NVIDIA’s silicon-photonics switches put numbers on that reinvention: by integrating the optics, they use 4 times fewer lasers and deliver 3.5 times better power efficiency and 63 times greater signal integrity than pluggable designs (NVIDIA). The market is small but set to grow fast as large-scale deployments arrive around 2028 to 2030. Analyst firm Yole Group projects CPO-driven demand climbing toward roughly $5 billion by 2031 from close to a standing start today (optics.org, on Yole Group).

How is co-packaged optics used in AI data centers?

CPO is the leading candidate for scaling network speed past the limits of pluggable optics, and it builds on silicon photonics. An AI training cluster is only as fast as the links between its accelerators, and at the densities hyperscalers are now building, the network can burn as much power as the compute. CPO attacks that bottleneck directly by cutting the energy each connection draws. For the Optical Networking & Photonics suppliers, leadership in CPO is a key battleground for the next generation of AI interconnects, which is why Broadcom and NVIDIA both rushed first-generation parts to market within months of each other.

FAQ

Why is co-packaged optics important for AI?
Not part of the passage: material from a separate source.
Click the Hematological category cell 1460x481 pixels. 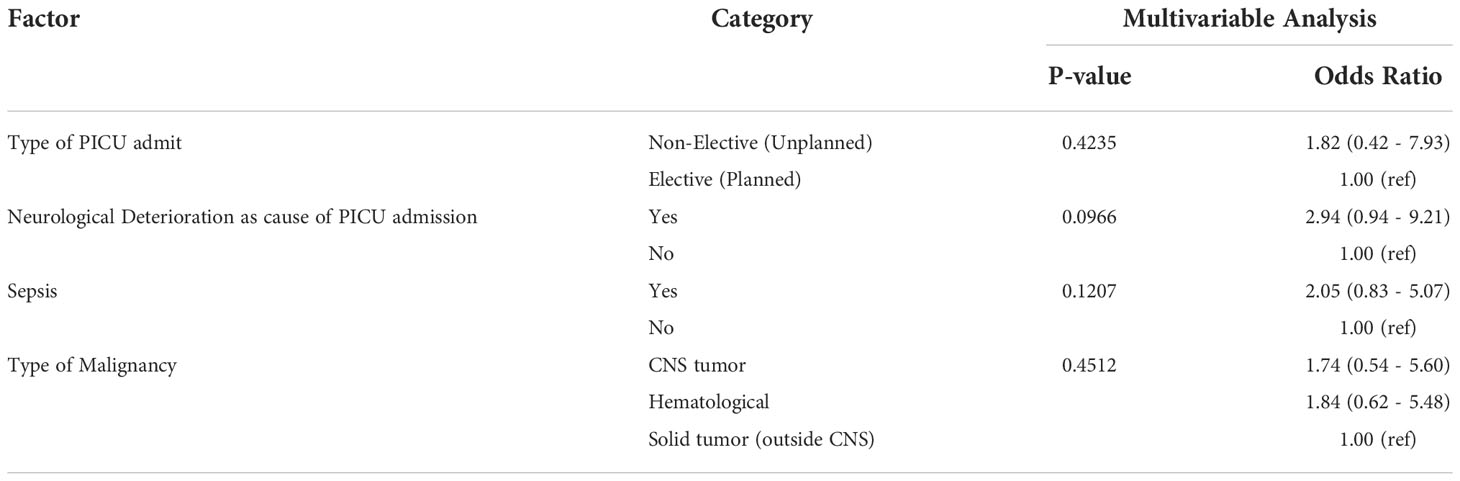coord(709,402)
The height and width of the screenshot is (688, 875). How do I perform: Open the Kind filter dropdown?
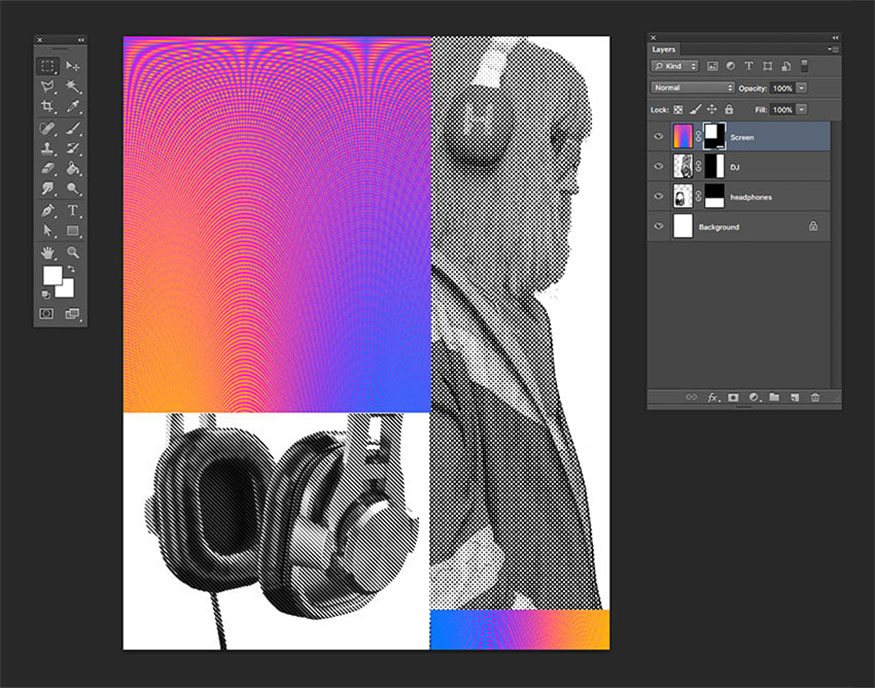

As switch speeds rise, the power spent shuttling data between the chip and front-panel optics becomes a wall. CPO shortens that path and cuts interconnect power sharply: early production switches such as Broadcom's Tomahawk 5 Bailly report more than 30% system-level power savings versus pluggables, which is why hyperscalers see CPO as the next step for AI networking.

How is CPO different from pluggable transceivers?

Pluggable transceivers sit in modules on the front panel and can be swapped easily; CPO integrates the optics next to the switch silicon for lower power, at the cost of less field serviceability. Both will coexist for years.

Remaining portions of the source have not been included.